→ **Your goal**
Repeat the listing that follows without a single change.

→ **Working data**
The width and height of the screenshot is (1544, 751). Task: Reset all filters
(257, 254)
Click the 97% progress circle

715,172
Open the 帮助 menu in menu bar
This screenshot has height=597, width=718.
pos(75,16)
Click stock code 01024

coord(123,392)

→ **Written answer**
The width and height of the screenshot is (1544, 751). Task: Reset all filters
(257, 254)
Click the 97% progress circle

715,172
Open the 帮助 menu in menu bar
This screenshot has height=597, width=718.
pos(75,16)
Click stock code 01024

coord(123,392)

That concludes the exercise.